### [DATA SUPPLIED]
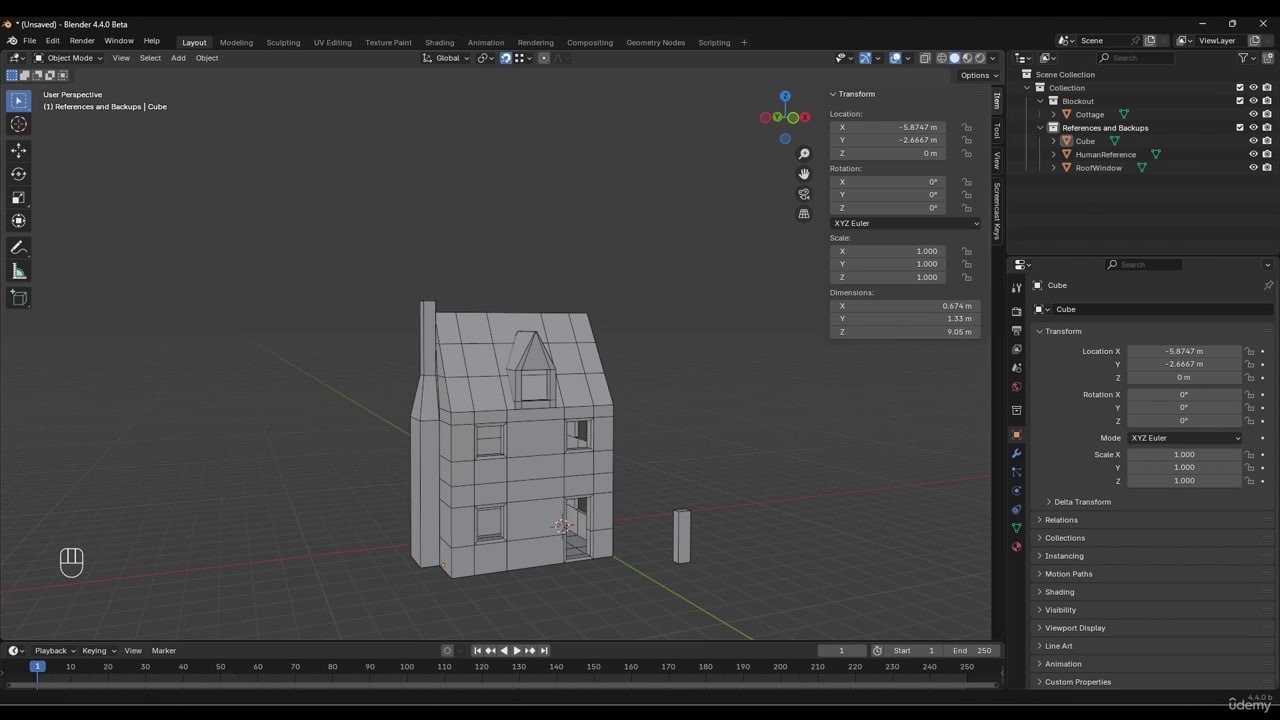Screen dimensions: 1280x720
Task: Toggle camera view in viewport
Action: 804,194
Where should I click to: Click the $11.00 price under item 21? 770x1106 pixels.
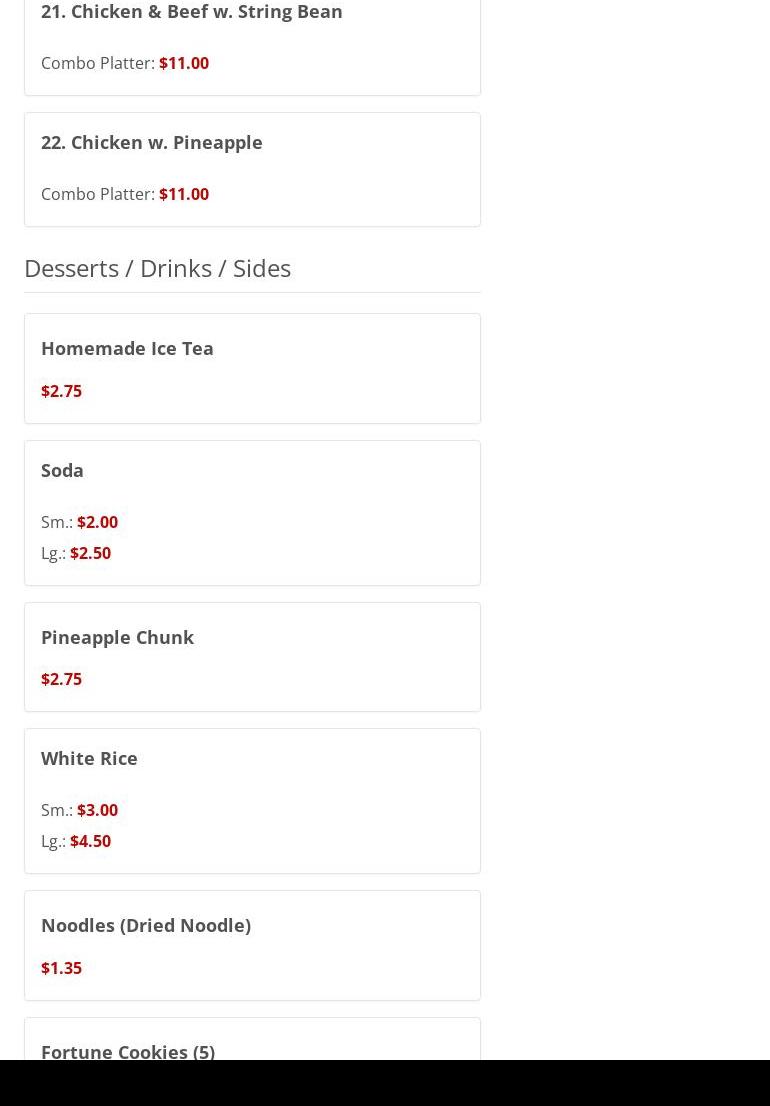[x=184, y=63]

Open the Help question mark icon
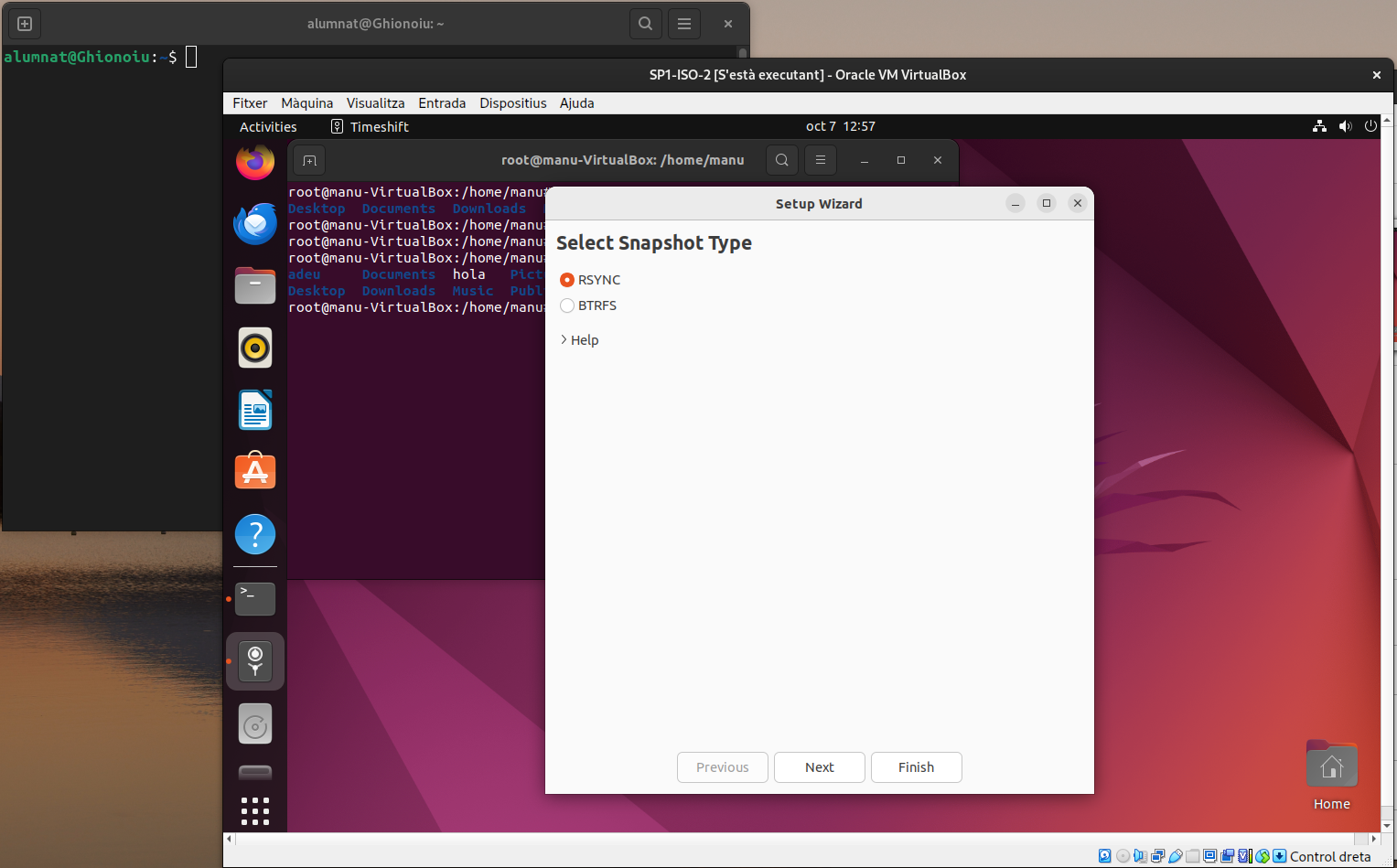pyautogui.click(x=255, y=534)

### [WHAT THIS TASK INVOLVES]
Write out only the lines from the line containing "Where should I" through the end of the material above, both end lines included. Pictures are not written out.

### [RESPONSE TO THE EXERCISE]
Where should I click to: Click the $11.00 price under item 21? 770x1106 pixels.
[x=184, y=63]

Open the Help question mark icon
pyautogui.click(x=255, y=534)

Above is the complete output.